Commenting more on the quirk series than on this specific novel.

These walk the line between noir genre and literature more generally. They are set in Dublin in the 50s. Quirk is wealthy but ireland is not, and even the scenes with rich people have a drab and gray feeling. Nobody is capable of honest and effective communication. People interact but fundamentally don't connect. Quirk is a medical examiner but he hardly ever has to work or even to show up. He has no career ambitions, or romantic objectives. Despite being a very passive person he is magically attractive to women, but his relations with women are marked by an inability to fully connect. Feelings are always withheld. The past is grim and dark and haunts the present. Poor Pheobe is never going to be happy. Seems very irish to me.

Quirk is sometimes funny--once he buys a car even though he can't drive, and humor takes place. Hackett is amusing. They don't really "detect" anything, they just kind of blunder along and stuff happens. Quirke and Hackett have a bit of a holmes and watson thing going on Hacket is the exceptional good guy in the series in that he actually accomplishes things. But the overall tone is regret, the weight of the past, and a kind of enervating gloom. "A Death in Summer" takes place in the long irish summer days, and involves a hotty frenchwoman, but it still always feels like a gray day in October.
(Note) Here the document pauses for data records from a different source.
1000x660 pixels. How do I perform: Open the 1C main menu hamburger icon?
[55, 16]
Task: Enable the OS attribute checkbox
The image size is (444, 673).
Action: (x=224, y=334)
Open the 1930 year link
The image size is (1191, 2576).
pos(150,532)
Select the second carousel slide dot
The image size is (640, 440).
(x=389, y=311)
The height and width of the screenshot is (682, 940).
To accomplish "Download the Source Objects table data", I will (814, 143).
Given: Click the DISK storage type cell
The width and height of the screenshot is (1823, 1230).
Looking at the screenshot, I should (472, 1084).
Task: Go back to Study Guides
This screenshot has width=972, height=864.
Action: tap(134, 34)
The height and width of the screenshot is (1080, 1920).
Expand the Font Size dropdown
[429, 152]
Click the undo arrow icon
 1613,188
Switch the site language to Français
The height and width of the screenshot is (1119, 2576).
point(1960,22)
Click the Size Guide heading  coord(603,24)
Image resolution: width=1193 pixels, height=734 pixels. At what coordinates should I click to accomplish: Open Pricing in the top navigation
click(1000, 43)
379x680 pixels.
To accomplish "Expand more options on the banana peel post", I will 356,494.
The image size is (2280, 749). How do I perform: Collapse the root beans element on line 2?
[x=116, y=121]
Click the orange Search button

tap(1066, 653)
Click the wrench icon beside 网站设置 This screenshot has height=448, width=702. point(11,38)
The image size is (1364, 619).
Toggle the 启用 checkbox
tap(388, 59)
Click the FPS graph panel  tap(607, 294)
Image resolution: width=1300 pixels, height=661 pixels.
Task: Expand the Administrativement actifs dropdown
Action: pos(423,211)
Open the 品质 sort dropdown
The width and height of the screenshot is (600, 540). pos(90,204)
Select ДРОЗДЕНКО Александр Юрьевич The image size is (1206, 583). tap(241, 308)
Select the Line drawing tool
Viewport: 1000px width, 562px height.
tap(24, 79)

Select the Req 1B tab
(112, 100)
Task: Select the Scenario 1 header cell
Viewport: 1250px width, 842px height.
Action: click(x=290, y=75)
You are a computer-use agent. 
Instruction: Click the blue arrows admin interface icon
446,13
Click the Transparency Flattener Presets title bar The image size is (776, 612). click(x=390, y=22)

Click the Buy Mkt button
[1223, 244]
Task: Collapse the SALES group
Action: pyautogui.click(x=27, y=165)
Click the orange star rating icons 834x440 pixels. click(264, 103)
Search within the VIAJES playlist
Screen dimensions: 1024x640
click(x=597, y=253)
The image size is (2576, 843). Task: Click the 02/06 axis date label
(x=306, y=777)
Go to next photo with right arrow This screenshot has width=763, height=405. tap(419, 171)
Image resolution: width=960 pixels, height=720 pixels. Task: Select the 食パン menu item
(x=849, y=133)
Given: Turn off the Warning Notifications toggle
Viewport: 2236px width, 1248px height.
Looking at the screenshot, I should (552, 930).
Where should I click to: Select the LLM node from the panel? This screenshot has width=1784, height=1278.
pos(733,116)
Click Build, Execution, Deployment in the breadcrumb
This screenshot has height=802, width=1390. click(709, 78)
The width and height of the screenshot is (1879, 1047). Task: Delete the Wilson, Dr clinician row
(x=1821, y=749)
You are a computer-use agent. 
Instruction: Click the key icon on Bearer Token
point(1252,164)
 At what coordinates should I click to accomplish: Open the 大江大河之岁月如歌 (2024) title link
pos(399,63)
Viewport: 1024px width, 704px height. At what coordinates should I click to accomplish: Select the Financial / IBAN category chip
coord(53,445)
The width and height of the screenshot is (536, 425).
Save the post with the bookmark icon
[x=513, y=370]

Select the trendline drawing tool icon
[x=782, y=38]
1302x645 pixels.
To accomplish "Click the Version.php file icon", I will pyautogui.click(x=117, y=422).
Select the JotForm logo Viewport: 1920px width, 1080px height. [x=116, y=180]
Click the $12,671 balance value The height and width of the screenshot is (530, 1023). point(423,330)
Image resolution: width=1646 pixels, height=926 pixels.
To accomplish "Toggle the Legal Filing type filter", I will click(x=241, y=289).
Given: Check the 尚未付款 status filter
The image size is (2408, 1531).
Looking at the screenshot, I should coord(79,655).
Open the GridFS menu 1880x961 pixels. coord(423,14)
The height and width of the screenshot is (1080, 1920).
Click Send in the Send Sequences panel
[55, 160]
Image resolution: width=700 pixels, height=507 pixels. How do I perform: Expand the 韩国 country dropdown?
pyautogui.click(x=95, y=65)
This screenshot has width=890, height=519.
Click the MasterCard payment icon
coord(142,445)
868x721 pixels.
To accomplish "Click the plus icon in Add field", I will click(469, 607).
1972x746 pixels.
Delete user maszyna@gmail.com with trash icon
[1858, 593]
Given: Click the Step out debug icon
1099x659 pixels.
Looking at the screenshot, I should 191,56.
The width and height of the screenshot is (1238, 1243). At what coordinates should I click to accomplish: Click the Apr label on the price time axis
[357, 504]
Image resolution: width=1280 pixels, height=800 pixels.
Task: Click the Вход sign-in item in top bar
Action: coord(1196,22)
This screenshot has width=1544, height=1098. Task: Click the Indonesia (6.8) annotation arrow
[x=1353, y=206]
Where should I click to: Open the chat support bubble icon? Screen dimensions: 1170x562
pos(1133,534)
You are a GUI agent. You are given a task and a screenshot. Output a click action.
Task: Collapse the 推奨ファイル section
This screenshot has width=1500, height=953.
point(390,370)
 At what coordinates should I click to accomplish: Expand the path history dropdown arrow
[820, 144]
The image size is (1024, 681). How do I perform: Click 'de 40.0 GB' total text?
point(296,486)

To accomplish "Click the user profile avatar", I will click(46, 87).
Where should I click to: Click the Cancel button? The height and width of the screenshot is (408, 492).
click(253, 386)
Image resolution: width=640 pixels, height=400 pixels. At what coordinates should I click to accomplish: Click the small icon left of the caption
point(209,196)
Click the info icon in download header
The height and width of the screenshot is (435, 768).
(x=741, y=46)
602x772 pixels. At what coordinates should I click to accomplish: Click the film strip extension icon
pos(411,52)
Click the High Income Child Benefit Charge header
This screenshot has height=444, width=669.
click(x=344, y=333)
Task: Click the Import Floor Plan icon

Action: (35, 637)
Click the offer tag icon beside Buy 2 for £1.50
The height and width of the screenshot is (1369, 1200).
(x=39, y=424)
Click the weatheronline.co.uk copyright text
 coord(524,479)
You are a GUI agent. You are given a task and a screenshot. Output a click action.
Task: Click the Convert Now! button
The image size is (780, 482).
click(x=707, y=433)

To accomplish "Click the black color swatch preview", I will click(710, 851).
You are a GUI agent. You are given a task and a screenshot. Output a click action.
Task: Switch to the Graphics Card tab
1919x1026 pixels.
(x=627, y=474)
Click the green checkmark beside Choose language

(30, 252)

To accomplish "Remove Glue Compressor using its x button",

Black is a very good writer and the Celtic gloom isn't oppressive or depressing. There's kind of a kafka-esque thing going on, where we are invited to laugh at the absurdity of human tragedy. Christine Falls is probably the bleakest of the series--they get lighter as they go along.

I have a feeling he's done with Quirk--at the end of the last novel things were looking up. Pretty sure if there is another one all that will have to change.